Will it fight extremists?
Therein lies one problem. It is not clear that Syria’s more moderate rebel forces are prepared to fight the Islamic State (ISIS), which many Syrians dislike but still regard as vital to the fight against the Asad regime. Civil war favors radicalization. Syrians are not immune. Moderates tend to leave. Extremists stay to fight. The Al Qaeda affiliate in Syria, Jabhat al Nusra (JN), appears to have a good deal of support among Sunnis inside Syria. Its personnel is largely Syrian, it has a reputation for honesty, and it fights regime forces with vigor.
Command and control
Another problem with the SNSF is command and control. The US and other countries have recognized the Syrian National Coalition (aka Etilaf or SNC) as the legitimate political representative of the Syrian people, but the authors of this report accept the US Government assessment that it is too fragmented and disconnected from realities inside Syria to function effectively as a command and control authority.

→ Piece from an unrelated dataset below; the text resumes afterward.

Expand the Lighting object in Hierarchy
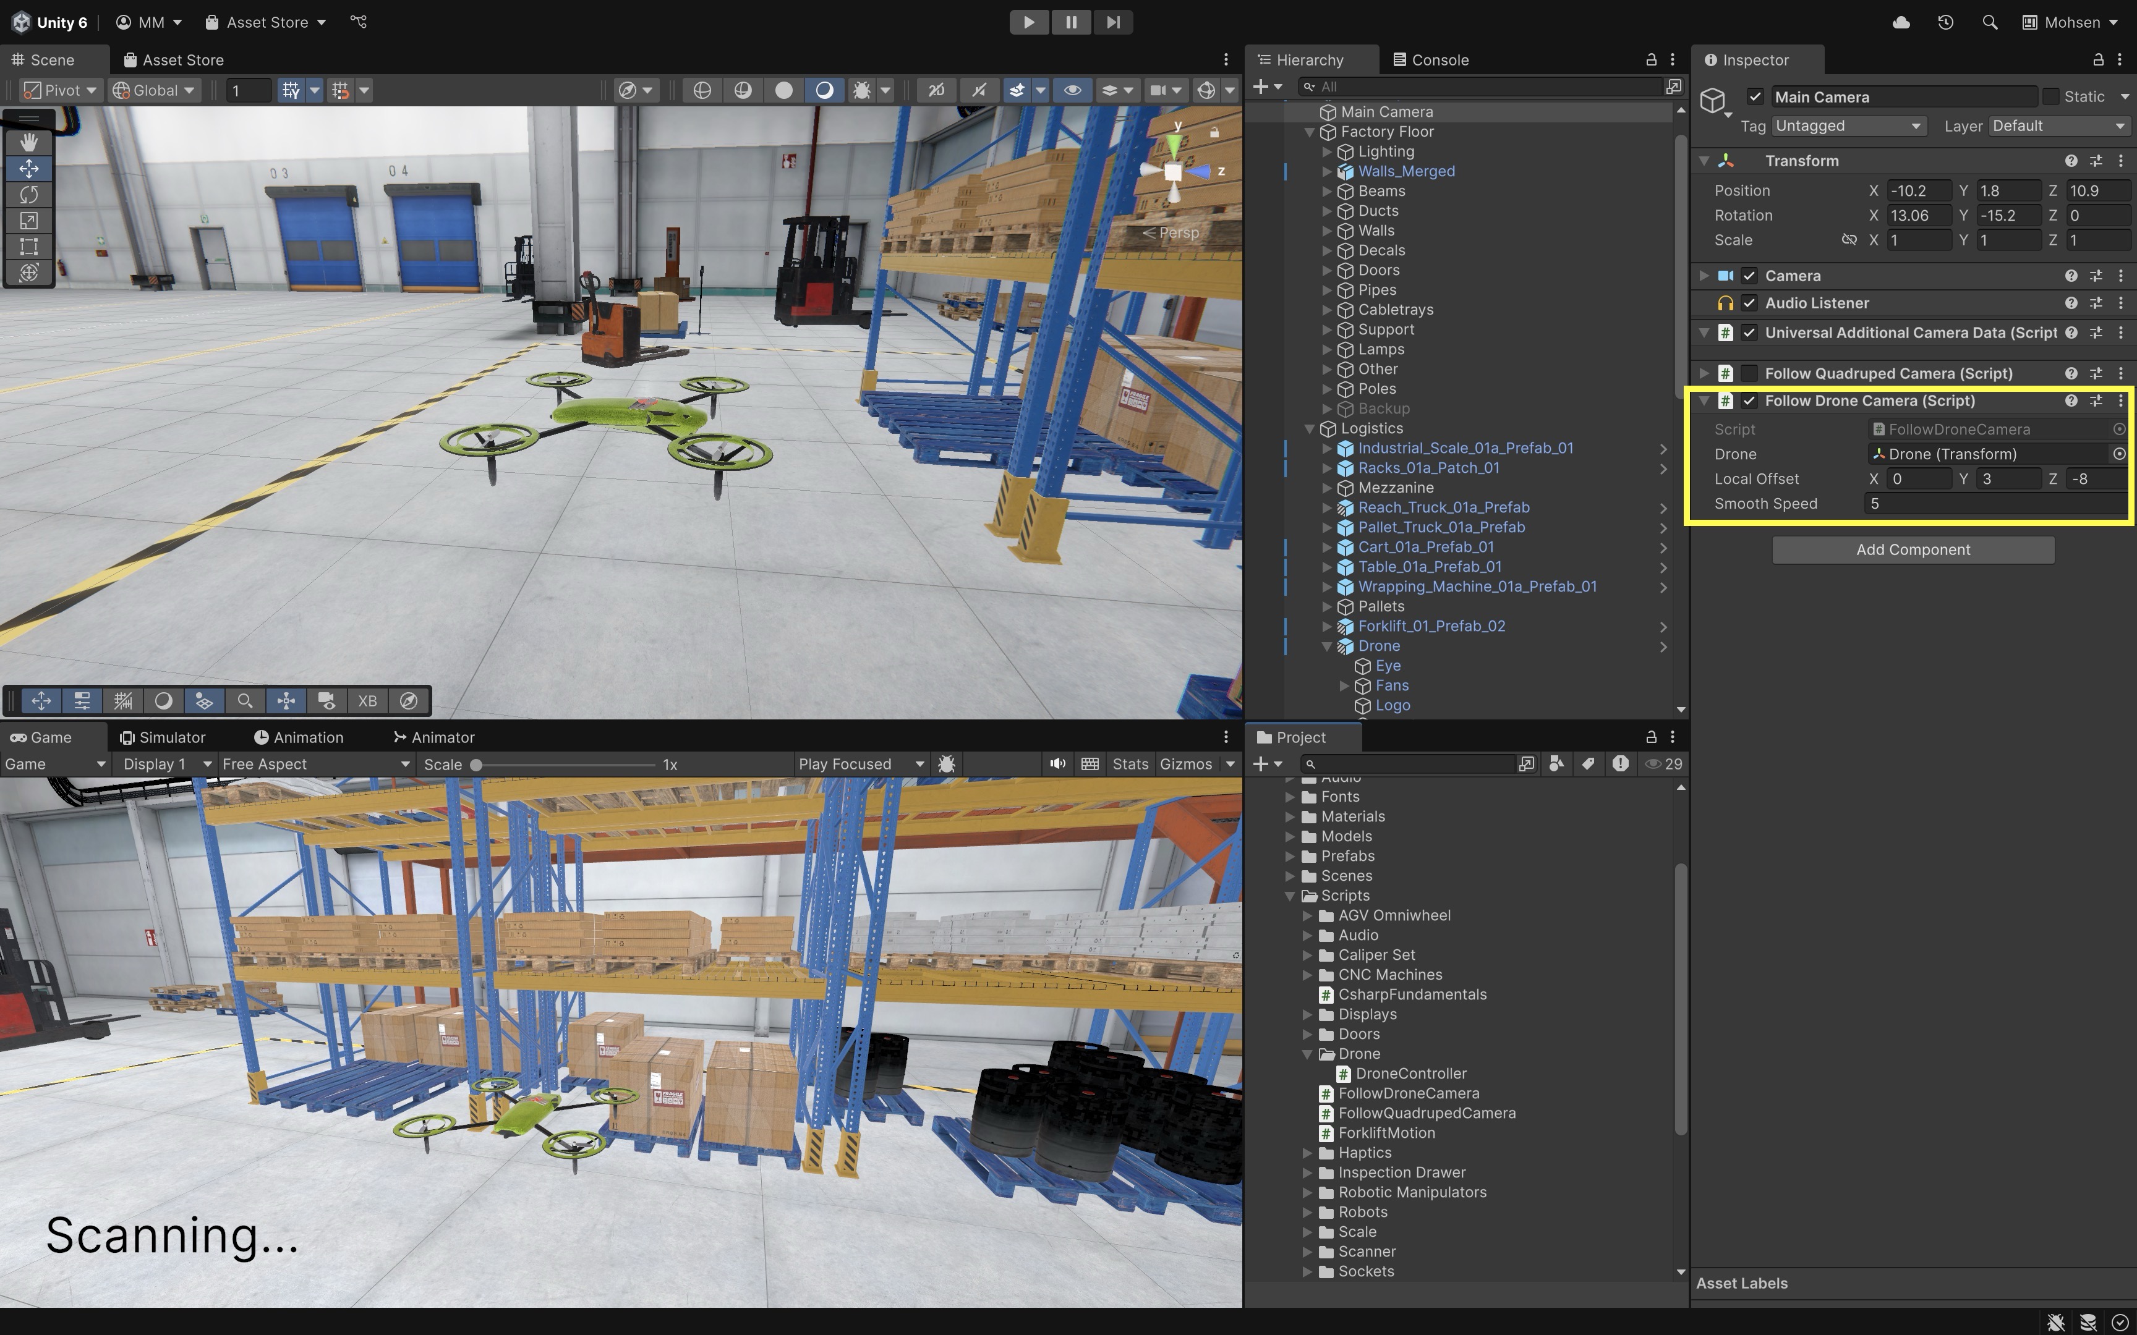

So in its stead they propose formation of an ad hoc advisory group. This is awkward. How do you accept the SNC as the sole political representative of the Syrian people, then deny it authority over the military forces expected to win back the country in their name? How do you get away with picking your own favorites to form the advisory group? SNC itself is the product of US-led diplomacy, which may be a source of its problems. What makes us think another iteration will improve Syrian cohesion or representativeness?
Washington issues
Perhaps the biggest problem with this SNSF proposal lies in Washington DC, not in Syria. It would require expansion of the US mission in Syria beyond countering terrorist groups like the ISIS and JN as well as commitment to combat support, as the authors discuss extensively. The Obama Administration has been reluctant to go down that road. Congress is not pressing in that direction. Reluctance to get involved in trying to fix yet one more Middle Eastern country is palpable.

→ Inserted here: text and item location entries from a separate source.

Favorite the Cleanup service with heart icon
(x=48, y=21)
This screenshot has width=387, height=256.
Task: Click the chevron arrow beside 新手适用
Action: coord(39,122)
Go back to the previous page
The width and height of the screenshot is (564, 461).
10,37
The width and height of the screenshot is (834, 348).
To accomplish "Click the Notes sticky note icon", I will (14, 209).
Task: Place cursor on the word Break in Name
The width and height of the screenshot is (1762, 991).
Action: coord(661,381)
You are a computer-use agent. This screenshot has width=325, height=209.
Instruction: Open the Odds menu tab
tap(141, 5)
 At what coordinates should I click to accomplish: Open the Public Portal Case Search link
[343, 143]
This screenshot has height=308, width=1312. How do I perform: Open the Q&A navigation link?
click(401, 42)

I suppose there is someone in the bowels of the Pentagon and perhaps the State Department who is hoping that the precedent of US/Iran parallel efforts against the Islamic State set in Iraq can be repeated in Syria, where Hizbollah and Iranian Revolutionary Guards are now a mainstay of the Asad regime, even if claims of Iranian “occupation” of Syria seem to me hyperbolic. Restoration of autocracy is working in Egypt, some may think, why shouldn’t it also work in Syria? If we can fight on the same side against the Islamic State in Iraq, why not also in Syria?

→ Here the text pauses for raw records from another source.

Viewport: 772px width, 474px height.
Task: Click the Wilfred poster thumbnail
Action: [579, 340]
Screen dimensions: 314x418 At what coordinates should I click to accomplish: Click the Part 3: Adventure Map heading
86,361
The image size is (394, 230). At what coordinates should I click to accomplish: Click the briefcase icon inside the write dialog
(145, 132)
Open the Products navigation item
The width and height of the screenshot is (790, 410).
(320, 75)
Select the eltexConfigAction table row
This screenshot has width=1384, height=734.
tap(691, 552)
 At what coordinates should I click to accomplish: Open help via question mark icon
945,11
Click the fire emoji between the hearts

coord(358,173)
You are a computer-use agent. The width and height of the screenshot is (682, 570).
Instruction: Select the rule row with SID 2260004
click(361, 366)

The short answer is that the government in Iraq is a legitimate one that represents the will of its people. Syria’s government is not, despite Asad’s pretend “election” last year. SNSF has virtues, if only because it would end such daydreaming by positioning the US unequivocally in opposition to the Asad regime. Protection of civilians in a few liberated areas, in the north along the Turkish border and in the south along the Jordanian border, would itself be a great virtue and give Iran, Russia and the regime pause. Neither Russia nor Iran is likely to stick with Bashar al Asad until the bitter end, if only to protect their equities in what comes next.
Bottom line
To make a long story short: SNSF is not likely to march triumphantly into Damascus any time soon. But committing to something like it would allow the US to engage in Syria more effectively than it has done so far.